(Beginning of Record excerpts)
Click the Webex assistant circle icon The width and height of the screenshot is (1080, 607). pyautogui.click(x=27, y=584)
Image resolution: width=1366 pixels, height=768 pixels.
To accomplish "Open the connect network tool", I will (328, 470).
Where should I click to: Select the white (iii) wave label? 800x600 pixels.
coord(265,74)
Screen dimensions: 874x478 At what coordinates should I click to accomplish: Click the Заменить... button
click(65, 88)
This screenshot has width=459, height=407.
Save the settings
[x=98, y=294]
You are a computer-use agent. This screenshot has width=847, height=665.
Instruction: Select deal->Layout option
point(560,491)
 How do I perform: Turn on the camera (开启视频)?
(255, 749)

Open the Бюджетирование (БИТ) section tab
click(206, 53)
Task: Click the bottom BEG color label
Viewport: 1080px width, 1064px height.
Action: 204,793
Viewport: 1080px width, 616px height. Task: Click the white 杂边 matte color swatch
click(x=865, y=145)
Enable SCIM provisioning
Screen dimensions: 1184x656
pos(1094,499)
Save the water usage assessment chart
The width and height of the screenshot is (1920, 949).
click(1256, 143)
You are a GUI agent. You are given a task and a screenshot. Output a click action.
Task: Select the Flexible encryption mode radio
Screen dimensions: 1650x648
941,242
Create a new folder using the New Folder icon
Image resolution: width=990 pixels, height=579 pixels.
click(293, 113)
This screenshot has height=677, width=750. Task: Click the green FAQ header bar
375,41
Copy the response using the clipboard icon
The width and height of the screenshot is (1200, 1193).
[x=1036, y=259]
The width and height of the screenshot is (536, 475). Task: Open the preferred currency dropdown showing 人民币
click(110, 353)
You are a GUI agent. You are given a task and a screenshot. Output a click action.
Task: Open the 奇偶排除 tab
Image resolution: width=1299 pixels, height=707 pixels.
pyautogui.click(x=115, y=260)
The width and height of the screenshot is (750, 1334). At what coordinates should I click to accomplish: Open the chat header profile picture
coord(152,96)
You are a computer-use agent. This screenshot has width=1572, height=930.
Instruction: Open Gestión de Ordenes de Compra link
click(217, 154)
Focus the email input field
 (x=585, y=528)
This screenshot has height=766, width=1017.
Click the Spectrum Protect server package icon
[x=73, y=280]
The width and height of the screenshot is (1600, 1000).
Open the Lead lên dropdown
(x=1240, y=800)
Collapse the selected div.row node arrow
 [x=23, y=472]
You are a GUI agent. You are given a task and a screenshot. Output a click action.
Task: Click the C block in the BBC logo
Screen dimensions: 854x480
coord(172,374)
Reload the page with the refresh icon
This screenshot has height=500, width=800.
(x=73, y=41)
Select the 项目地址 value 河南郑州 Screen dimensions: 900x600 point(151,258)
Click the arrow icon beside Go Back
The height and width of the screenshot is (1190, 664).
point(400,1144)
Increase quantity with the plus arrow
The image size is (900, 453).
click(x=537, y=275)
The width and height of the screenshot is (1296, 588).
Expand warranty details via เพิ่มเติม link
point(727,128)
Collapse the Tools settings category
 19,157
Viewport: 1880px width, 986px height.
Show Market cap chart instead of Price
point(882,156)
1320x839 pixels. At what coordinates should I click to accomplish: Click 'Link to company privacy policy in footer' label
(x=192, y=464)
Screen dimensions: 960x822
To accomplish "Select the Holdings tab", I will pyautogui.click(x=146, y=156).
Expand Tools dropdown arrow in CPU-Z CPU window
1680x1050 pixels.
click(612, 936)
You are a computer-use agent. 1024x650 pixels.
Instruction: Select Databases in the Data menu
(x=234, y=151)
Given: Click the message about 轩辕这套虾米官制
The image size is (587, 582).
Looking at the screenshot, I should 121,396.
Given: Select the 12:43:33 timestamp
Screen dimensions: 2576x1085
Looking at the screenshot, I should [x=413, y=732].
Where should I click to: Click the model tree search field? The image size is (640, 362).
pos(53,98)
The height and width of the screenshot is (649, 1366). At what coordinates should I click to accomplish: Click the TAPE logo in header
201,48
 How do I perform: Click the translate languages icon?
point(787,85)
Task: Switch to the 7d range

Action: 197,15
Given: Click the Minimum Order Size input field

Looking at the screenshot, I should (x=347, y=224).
(End of Record excerpts)
> [Assignment]: Give back all the data exactly as it was written.

> [Result of the task]:
Click the Webex assistant circle icon The width and height of the screenshot is (1080, 607). pyautogui.click(x=27, y=584)
Image resolution: width=1366 pixels, height=768 pixels.
To accomplish "Open the connect network tool", I will (328, 470).
Where should I click to: Select the white (iii) wave label? 800x600 pixels.
coord(265,74)
Screen dimensions: 874x478 At what coordinates should I click to accomplish: Click the Заменить... button
click(65, 88)
This screenshot has width=459, height=407.
Save the settings
[x=98, y=294]
You are a computer-use agent. This screenshot has width=847, height=665.
Instruction: Select deal->Layout option
point(560,491)
 How do I perform: Turn on the camera (开启视频)?
(255, 749)

Open the Бюджетирование (БИТ) section tab
click(206, 53)
Task: Click the bottom BEG color label
Viewport: 1080px width, 1064px height.
Action: 204,793
Viewport: 1080px width, 616px height. Task: Click the white 杂边 matte color swatch
click(x=865, y=145)
Enable SCIM provisioning
Screen dimensions: 1184x656
pos(1094,499)
Save the water usage assessment chart
The width and height of the screenshot is (1920, 949).
click(1256, 143)
You are a GUI agent. You are given a task and a screenshot. Output a click action.
Task: Select the Flexible encryption mode radio
Screen dimensions: 1650x648
941,242
Create a new folder using the New Folder icon
Image resolution: width=990 pixels, height=579 pixels.
click(293, 113)
This screenshot has height=677, width=750. Task: Click the green FAQ header bar
375,41
Copy the response using the clipboard icon
The width and height of the screenshot is (1200, 1193).
[x=1036, y=259]
The width and height of the screenshot is (536, 475). Task: Open the preferred currency dropdown showing 人民币
click(110, 353)
You are a GUI agent. You are given a task and a screenshot. Output a click action.
Task: Open the 奇偶排除 tab
Image resolution: width=1299 pixels, height=707 pixels.
pyautogui.click(x=115, y=260)
The width and height of the screenshot is (750, 1334). At what coordinates should I click to accomplish: Open the chat header profile picture
coord(152,96)
You are a computer-use agent. This screenshot has width=1572, height=930.
Instruction: Open Gestión de Ordenes de Compra link
click(217, 154)
Focus the email input field
 (x=585, y=528)
This screenshot has height=766, width=1017.
Click the Spectrum Protect server package icon
[x=73, y=280]
The width and height of the screenshot is (1600, 1000).
Open the Lead lên dropdown
(x=1240, y=800)
Collapse the selected div.row node arrow
 [x=23, y=472]
You are a GUI agent. You are given a task and a screenshot. Output a click action.
Task: Click the C block in the BBC logo
Screen dimensions: 854x480
coord(172,374)
Reload the page with the refresh icon
This screenshot has height=500, width=800.
(x=73, y=41)
Select the 项目地址 value 河南郑州 Screen dimensions: 900x600 point(151,258)
Click the arrow icon beside Go Back
The height and width of the screenshot is (1190, 664).
point(400,1144)
Increase quantity with the plus arrow
The image size is (900, 453).
click(x=537, y=275)
The width and height of the screenshot is (1296, 588).
Expand warranty details via เพิ่มเติม link
point(727,128)
Collapse the Tools settings category
 19,157
Viewport: 1880px width, 986px height.
Show Market cap chart instead of Price
point(882,156)
1320x839 pixels. At what coordinates should I click to accomplish: Click 'Link to company privacy policy in footer' label
(x=192, y=464)
Screen dimensions: 960x822
To accomplish "Select the Holdings tab", I will pyautogui.click(x=146, y=156).
Expand Tools dropdown arrow in CPU-Z CPU window
1680x1050 pixels.
click(612, 936)
You are a computer-use agent. 1024x650 pixels.
Instruction: Select Databases in the Data menu
(x=234, y=151)
Given: Click the message about 轩辕这套虾米官制
The image size is (587, 582).
Looking at the screenshot, I should 121,396.
Given: Select the 12:43:33 timestamp
Screen dimensions: 2576x1085
Looking at the screenshot, I should [x=413, y=732].
Where should I click to: Click the model tree search field? The image size is (640, 362).
pos(53,98)
The height and width of the screenshot is (649, 1366). At what coordinates should I click to accomplish: Click the TAPE logo in header
201,48
 How do I perform: Click the translate languages icon?
point(787,85)
Task: Switch to the 7d range

Action: 197,15
Given: Click the Minimum Order Size input field

Looking at the screenshot, I should (x=347, y=224).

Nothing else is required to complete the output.